The unexpected decline in industrial production in May 2026 weakens European ambitions in terms of industrial sovereignty.
In May, industrial production in the euro zone fell by 0.2%, against an expected increase of 0.2%, and showed a drop of 1.2% year-on-year, according to Eurostat data published on Wednesday. This figure contrasts sharply with the consensus of economists polled by Reuters, who bet on an increase of 0.2% in May and a decline limited to 0.5% over one year. This poor performance comes as Brussels and several capitals have made industrial sovereignty the heart of their speeches, while praising a gradual restart of activity after the energy shock.
Taken in isolation, a decline of 0.2% could be seen as a statistical jolt. But it is part of a bumpy sequence: after a slump at the start of the year, the industry rebounded slightly in March and April, before plunging again in May, where the European institutions imagined a gradual normalization. This decline shows a persistent difficulty in returning to pre-crisis production volumes.
A weakened sector despite political ambitions
This gap between political discourse and industrial reality is precisely what weakens the promises of sovereignty.

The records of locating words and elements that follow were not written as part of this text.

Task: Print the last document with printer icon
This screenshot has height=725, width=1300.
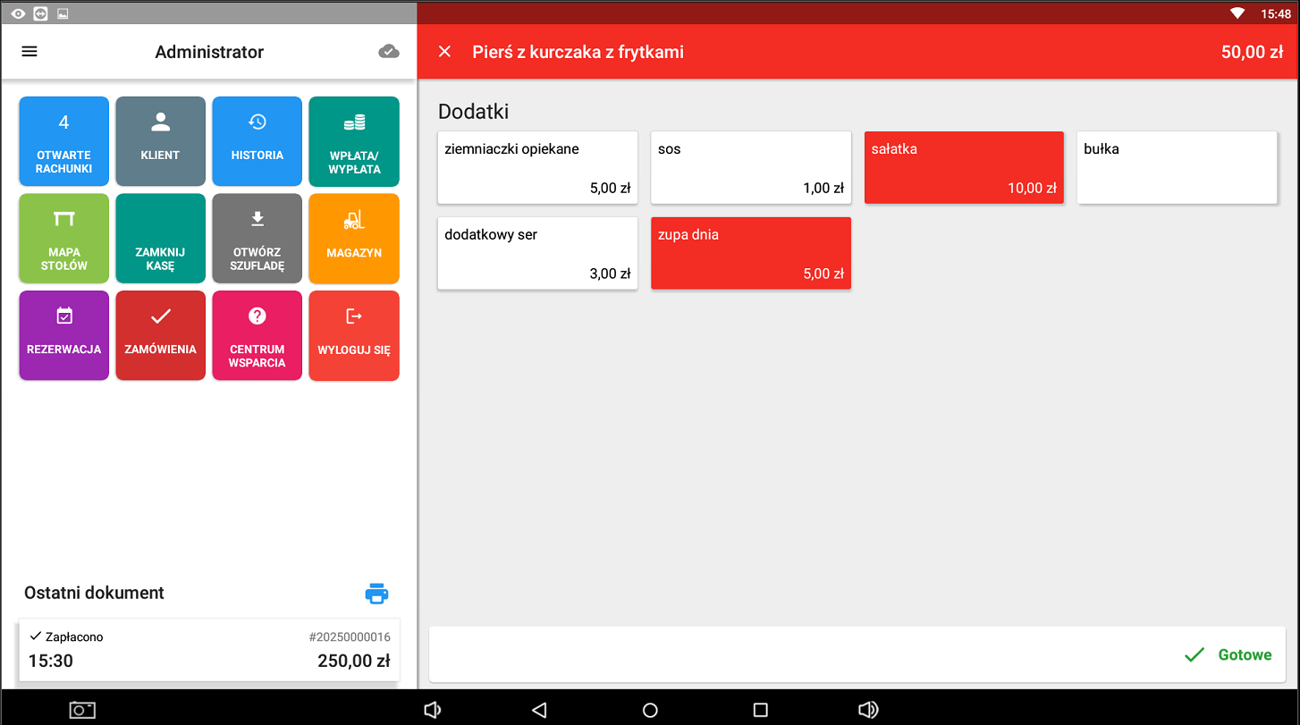Action: [376, 594]
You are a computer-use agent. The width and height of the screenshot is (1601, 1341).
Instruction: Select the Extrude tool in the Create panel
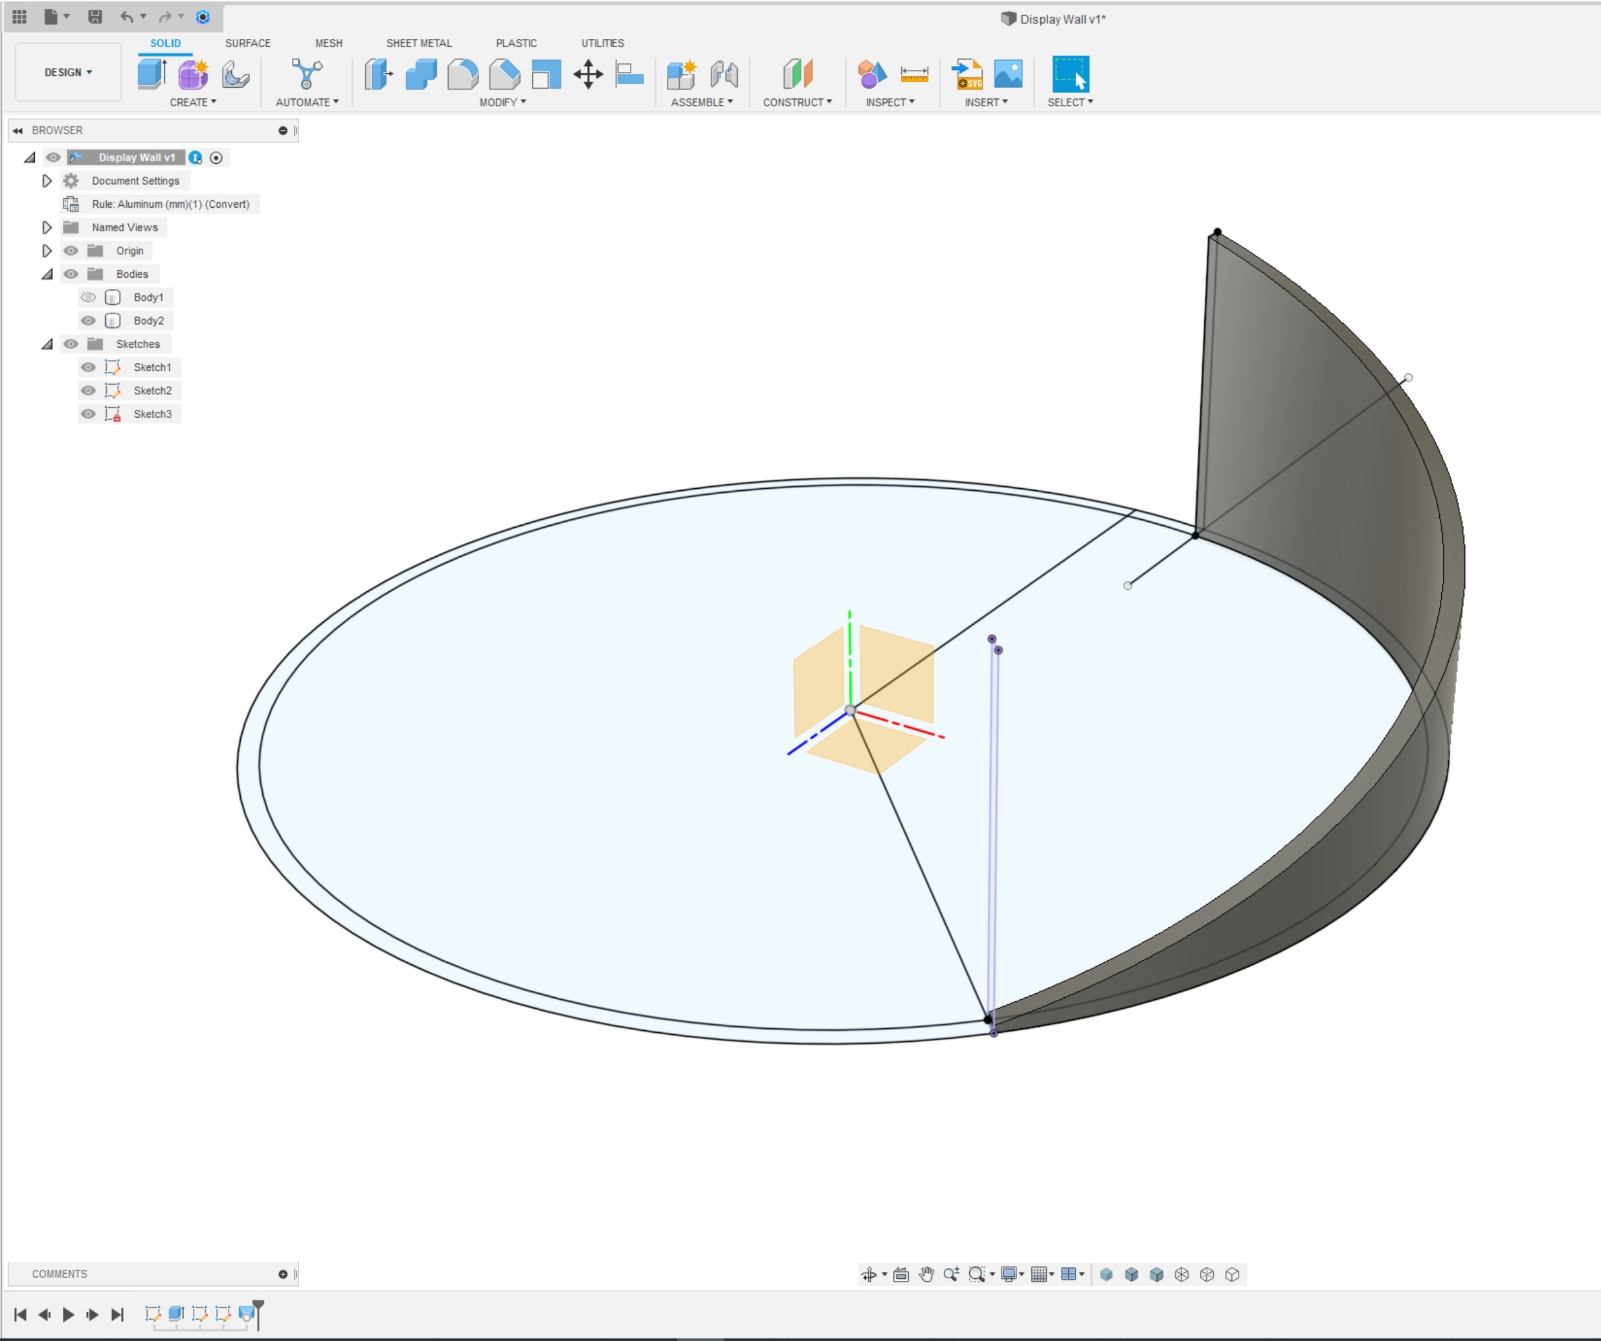tap(152, 74)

States have piled up the texts, European industrial strategy, national relocation plans, envelopes for green technologies, but the production data reveal a sector which remains vulnerable to demand shocks and costs, and which has not yet reconstituted a robust base.
Detailed Eurostat tables indicate that intermediate goods and durable consumer goods are dragging down production in May, while energy and capital goods are increasing. The 2026 curves show a seesaw industry, with no clear trend, where spring rebounds are not enough to erase the lows at the start of the year.
In countries where industry remains the main engine, Germany and Italy, the May decline rekindles the question of the real capacity of these economies to drive European growth. The 2026 growth projections are based on an assumption of stability of industrial activity that this type of surprise weakens.
At the same time, industrial production prices do not offer the respite that manufacturers were hoping for. In May, they only increased by 0.2% compared to April in the euro zone, after an increase of 0.7% in April, but remained up 5.9% over one year, according to Eurostat. The ex-factory cost remains significantly higher than in 2025, even though volumes are declining. This cocktail, declining production and still high prices, is permanently reducing margins. The temptation, therefore, is strong to postpone or split transition projects, at the risk of losing ground to American or Asian competitors.
A growing gap with the United States
In the background, the European trajectory shows an increasingly marked divergence from that of the United States. Rexecode points out that American industry rebounded faster and higher after the pandemic, when the euro zone is struggling to regain a sustained pace. This translates into negotiating power on value chains, attractiveness for investments and the ability to impose standards.
The European Union is multiplying the instruments, carbon border adjustment mechanism, texts on critical raw materials, regulations on semiconductors, but the industrial base which must make them credible remains unstable. The unexpected drop in May provides an additional argument to those who point out the distance between ambitions and reality: as long as European production does not anchor itself at a level and a pace comparable to those of its rivals, sovereignty will only remain a theoretical objective.
Already a difficult start to the year
This decline in May is part of a broader trend. In January 2026, industrial production in the euro zone fell by 0.8%, while economists were expecting an increase. Over one year, it fell by 0.6% in February. In April 2026, industrial production in the euro zone increased by 0.3%, a figure revised upwards from the first estimate to 0.1%, after 0.4% in March.